To do: Could you copy every record below exactly as it stands?

Stored records:
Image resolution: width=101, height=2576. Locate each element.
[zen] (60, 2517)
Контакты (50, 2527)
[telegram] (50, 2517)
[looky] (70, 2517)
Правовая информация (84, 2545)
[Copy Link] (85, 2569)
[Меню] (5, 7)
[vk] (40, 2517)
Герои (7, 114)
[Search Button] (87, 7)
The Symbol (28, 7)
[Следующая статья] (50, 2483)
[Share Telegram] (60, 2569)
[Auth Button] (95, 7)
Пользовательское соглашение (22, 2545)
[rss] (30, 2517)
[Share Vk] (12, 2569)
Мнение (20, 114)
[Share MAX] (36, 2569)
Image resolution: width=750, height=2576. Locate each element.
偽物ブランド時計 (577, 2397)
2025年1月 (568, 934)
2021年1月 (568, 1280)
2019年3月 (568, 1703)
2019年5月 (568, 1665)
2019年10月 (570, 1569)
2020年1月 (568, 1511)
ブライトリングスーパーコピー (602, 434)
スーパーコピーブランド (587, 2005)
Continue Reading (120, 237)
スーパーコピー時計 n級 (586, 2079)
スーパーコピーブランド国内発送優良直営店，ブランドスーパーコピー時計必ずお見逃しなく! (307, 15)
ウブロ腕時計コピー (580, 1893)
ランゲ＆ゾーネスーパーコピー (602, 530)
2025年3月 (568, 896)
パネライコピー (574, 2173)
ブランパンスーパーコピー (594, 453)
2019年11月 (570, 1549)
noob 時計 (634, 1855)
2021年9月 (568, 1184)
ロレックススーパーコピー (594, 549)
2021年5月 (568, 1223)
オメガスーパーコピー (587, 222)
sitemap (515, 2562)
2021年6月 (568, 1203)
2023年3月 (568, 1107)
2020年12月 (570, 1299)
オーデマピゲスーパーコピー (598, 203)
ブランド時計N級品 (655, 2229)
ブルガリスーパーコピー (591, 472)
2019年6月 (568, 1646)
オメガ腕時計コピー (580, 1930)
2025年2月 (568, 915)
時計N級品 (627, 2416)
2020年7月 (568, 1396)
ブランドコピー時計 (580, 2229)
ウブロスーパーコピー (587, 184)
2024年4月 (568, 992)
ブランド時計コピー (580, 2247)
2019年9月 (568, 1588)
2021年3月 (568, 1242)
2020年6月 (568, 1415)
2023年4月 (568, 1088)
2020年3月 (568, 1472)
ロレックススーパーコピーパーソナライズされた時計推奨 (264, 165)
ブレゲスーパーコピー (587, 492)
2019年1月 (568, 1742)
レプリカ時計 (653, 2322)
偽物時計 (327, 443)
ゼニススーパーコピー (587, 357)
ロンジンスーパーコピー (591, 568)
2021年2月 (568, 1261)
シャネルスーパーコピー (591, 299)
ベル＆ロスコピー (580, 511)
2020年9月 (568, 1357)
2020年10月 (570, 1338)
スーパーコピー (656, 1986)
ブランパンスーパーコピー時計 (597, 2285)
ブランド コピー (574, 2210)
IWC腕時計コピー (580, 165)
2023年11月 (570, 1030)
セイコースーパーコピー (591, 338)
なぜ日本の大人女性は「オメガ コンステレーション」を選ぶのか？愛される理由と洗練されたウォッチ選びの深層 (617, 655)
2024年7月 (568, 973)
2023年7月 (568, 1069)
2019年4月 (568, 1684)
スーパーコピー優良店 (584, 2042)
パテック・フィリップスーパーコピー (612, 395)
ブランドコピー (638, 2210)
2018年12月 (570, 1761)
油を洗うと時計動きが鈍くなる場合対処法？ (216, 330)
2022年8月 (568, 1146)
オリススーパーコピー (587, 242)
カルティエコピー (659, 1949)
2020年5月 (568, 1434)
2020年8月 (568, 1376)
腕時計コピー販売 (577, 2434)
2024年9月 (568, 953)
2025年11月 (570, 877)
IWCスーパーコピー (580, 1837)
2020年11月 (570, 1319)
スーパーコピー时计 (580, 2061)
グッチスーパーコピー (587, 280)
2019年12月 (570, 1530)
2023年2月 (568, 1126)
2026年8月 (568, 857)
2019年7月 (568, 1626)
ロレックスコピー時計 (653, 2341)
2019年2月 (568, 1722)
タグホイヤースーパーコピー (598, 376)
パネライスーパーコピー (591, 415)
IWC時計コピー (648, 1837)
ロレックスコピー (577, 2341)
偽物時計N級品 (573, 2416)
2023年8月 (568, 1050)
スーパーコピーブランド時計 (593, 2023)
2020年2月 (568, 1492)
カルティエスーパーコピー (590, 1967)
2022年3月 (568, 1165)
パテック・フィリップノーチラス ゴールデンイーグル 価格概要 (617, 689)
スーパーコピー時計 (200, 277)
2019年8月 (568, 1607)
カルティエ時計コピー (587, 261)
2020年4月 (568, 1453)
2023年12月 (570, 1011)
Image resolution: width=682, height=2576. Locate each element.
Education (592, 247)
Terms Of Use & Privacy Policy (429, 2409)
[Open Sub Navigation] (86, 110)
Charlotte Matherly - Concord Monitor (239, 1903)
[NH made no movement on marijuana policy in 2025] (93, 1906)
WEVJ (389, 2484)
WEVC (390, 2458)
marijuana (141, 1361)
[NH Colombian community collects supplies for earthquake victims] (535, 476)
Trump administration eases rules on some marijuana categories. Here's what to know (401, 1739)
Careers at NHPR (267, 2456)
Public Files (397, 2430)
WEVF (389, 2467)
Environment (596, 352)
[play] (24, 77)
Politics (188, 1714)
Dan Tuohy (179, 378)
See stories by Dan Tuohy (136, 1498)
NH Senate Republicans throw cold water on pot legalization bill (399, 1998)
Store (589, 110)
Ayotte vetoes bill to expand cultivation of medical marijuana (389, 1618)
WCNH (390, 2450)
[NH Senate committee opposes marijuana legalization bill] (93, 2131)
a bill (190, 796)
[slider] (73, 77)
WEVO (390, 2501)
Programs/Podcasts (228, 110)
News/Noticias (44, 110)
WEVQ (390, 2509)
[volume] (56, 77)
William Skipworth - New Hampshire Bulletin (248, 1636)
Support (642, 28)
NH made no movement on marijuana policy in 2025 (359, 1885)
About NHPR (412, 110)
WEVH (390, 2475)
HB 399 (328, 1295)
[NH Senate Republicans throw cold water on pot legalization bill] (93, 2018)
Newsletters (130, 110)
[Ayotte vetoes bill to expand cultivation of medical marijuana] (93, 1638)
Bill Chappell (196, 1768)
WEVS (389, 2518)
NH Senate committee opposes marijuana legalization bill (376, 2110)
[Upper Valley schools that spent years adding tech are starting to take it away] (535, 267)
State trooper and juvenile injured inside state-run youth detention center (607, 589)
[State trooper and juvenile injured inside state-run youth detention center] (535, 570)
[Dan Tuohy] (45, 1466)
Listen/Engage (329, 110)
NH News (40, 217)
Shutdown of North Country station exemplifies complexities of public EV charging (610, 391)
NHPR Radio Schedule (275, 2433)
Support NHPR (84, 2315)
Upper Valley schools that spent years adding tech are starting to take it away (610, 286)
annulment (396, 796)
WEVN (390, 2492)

Task solution:
Image resolution: width=101, height=2576. Locate each element.
[zen] (60, 2517)
Контакты (50, 2527)
[telegram] (50, 2517)
[looky] (70, 2517)
Правовая информация (84, 2545)
[Copy Link] (85, 2569)
[Меню] (5, 7)
[vk] (40, 2517)
Герои (7, 114)
[Search Button] (87, 7)
The Symbol (28, 7)
[Следующая статья] (50, 2483)
[Share Telegram] (60, 2569)
[Auth Button] (95, 7)
Пользовательское соглашение (22, 2545)
[rss] (30, 2517)
[Share Vk] (12, 2569)
Мнение (20, 114)
[Share MAX] (36, 2569)
Image resolution: width=750, height=2576. Locate each element.
偽物ブランド時計 (577, 2397)
2025年1月 (568, 934)
2021年1月 (568, 1280)
2019年3月 (568, 1703)
2019年5月 (568, 1665)
2019年10月 (570, 1569)
2020年1月 (568, 1511)
ブライトリングスーパーコピー (602, 434)
スーパーコピーブランド (587, 2005)
Continue Reading (120, 237)
スーパーコピー時計 n級 (586, 2079)
スーパーコピーブランド国内発送優良直営店，ブランドスーパーコピー時計必ずお見逃しなく! (307, 15)
ウブロ腕時計コピー (580, 1893)
ランゲ＆ゾーネスーパーコピー (602, 530)
2025年3月 (568, 896)
パネライコピー (574, 2173)
ブランパンスーパーコピー (594, 453)
2019年11月 (570, 1549)
noob 時計 (634, 1855)
2021年9月 (568, 1184)
ロレックススーパーコピー (594, 549)
2021年5月 (568, 1223)
オメガスーパーコピー (587, 222)
sitemap (515, 2562)
2021年6月 (568, 1203)
2023年3月 (568, 1107)
2020年12月 (570, 1299)
オーデマピゲスーパーコピー (598, 203)
ブランド時計N級品 (655, 2229)
ブルガリスーパーコピー (591, 472)
2019年6月 (568, 1646)
オメガ腕時計コピー (580, 1930)
2025年2月 (568, 915)
時計N級品 (627, 2416)
2020年7月 (568, 1396)
ブランドコピー時計 (580, 2229)
ウブロスーパーコピー (587, 184)
2024年4月 (568, 992)
ブランド時計コピー (580, 2247)
2019年9月 (568, 1588)
2021年3月 (568, 1242)
2020年6月 (568, 1415)
2023年4月 (568, 1088)
2020年3月 (568, 1472)
ロレックススーパーコピーパーソナライズされた時計推奨 (264, 165)
ブレゲスーパーコピー (587, 492)
2019年1月 (568, 1742)
レプリカ時計 (653, 2322)
偽物時計 (327, 443)
ゼニススーパーコピー (587, 357)
ロンジンスーパーコピー (591, 568)
2021年2月 (568, 1261)
シャネルスーパーコピー (591, 299)
ベル＆ロスコピー (580, 511)
2020年9月 (568, 1357)
2020年10月 (570, 1338)
スーパーコピー (656, 1986)
ブランパンスーパーコピー時計 (597, 2285)
ブランド コピー (574, 2210)
IWC腕時計コピー (580, 165)
2023年11月 (570, 1030)
セイコースーパーコピー (591, 338)
なぜ日本の大人女性は「オメガ コンステレーション」を選ぶのか？愛される理由と洗練されたウォッチ選びの深層 (617, 655)
2024年7月 (568, 973)
2023年7月 (568, 1069)
2019年4月 (568, 1684)
スーパーコピー優良店 (584, 2042)
パテック・フィリップスーパーコピー (612, 395)
ブランドコピー (638, 2210)
2018年12月 (570, 1761)
油を洗うと時計動きが鈍くなる場合対処法？ (216, 330)
2022年8月 (568, 1146)
オリススーパーコピー (587, 242)
カルティエコピー (659, 1949)
2020年5月 (568, 1434)
2020年8月 (568, 1376)
腕時計コピー販売 (577, 2434)
2024年9月 (568, 953)
2025年11月 (570, 877)
IWCスーパーコピー (580, 1837)
2020年11月 (570, 1319)
スーパーコピー时计 (580, 2061)
グッチスーパーコピー (587, 280)
2019年12月 (570, 1530)
2023年2月 (568, 1126)
2026年8月 (568, 857)
2019年7月 (568, 1626)
ロレックスコピー時計 (653, 2341)
2019年2月 (568, 1722)
タグホイヤースーパーコピー (598, 376)
パネライスーパーコピー (591, 415)
IWC時計コピー (648, 1837)
ロレックスコピー (577, 2341)
偽物時計N級品 (573, 2416)
2023年8月 (568, 1050)
スーパーコピーブランド時計 (593, 2023)
2020年2月 (568, 1492)
カルティエスーパーコピー (590, 1967)
2022年3月 (568, 1165)
パテック・フィリップノーチラス ゴールデンイーグル 価格概要 (617, 689)
スーパーコピー時計 (200, 277)
2019年8月 (568, 1607)
カルティエ時計コピー (587, 261)
2020年4月 (568, 1453)
2023年12月 (570, 1011)
Image resolution: width=682, height=2576. Locate each element.
Education (592, 247)
Terms Of Use & Privacy Policy (429, 2409)
[Open Sub Navigation] (86, 110)
Charlotte Matherly - Concord Monitor (239, 1903)
[NH made no movement on marijuana policy in 2025] (93, 1906)
WEVJ (389, 2484)
WEVC (390, 2458)
marijuana (141, 1361)
[NH Colombian community collects supplies for earthquake victims] (535, 476)
Trump administration eases rules on some marijuana categories. Here's what to know (401, 1739)
Careers at NHPR (267, 2456)
Public Files (397, 2430)
WEVF (389, 2467)
Environment (596, 352)
[play] (24, 77)
Politics (188, 1714)
Dan Tuohy (179, 378)
See stories by Dan Tuohy (136, 1498)
NH Senate Republicans throw cold water on pot legalization bill (399, 1998)
Store (589, 110)
Ayotte vetoes bill to expand cultivation of medical marijuana (389, 1618)
WCNH (390, 2450)
[NH Senate committee opposes marijuana legalization bill] (93, 2131)
a bill (190, 796)
[slider] (73, 77)
WEVO (390, 2501)
Programs/Podcasts (228, 110)
News/Noticias (44, 110)
WEVQ (390, 2509)
[volume] (56, 77)
William Skipworth - New Hampshire Bulletin (248, 1636)
Support (642, 28)
NH made no movement on marijuana policy in 2025 (359, 1885)
About NHPR (412, 110)
WEVH (390, 2475)
HB 399 (328, 1295)
[NH Senate Republicans throw cold water on pot legalization bill] (93, 2018)
Newsletters (130, 110)
[Ayotte vetoes bill to expand cultivation of medical marijuana] (93, 1638)
Bill Chappell (196, 1768)
WEVS (389, 2518)
NH Senate committee opposes marijuana legalization bill (376, 2110)
[Upper Valley schools that spent years adding tech are starting to take it away] (535, 267)
State trooper and juvenile injured inside state-run youth detention center (607, 589)
[State trooper and juvenile injured inside state-run youth detention center] (535, 570)
[Dan Tuohy] (45, 1466)
Listen/Engage (329, 110)
NH News (40, 217)
Shutdown of North Country station exemplifies complexities of public EV charging (610, 391)
NHPR Radio Schedule (275, 2433)
Support NHPR (84, 2315)
Upper Valley schools that spent years adding tech are starting to take it away (610, 286)
annulment (396, 796)
WEVN (390, 2492)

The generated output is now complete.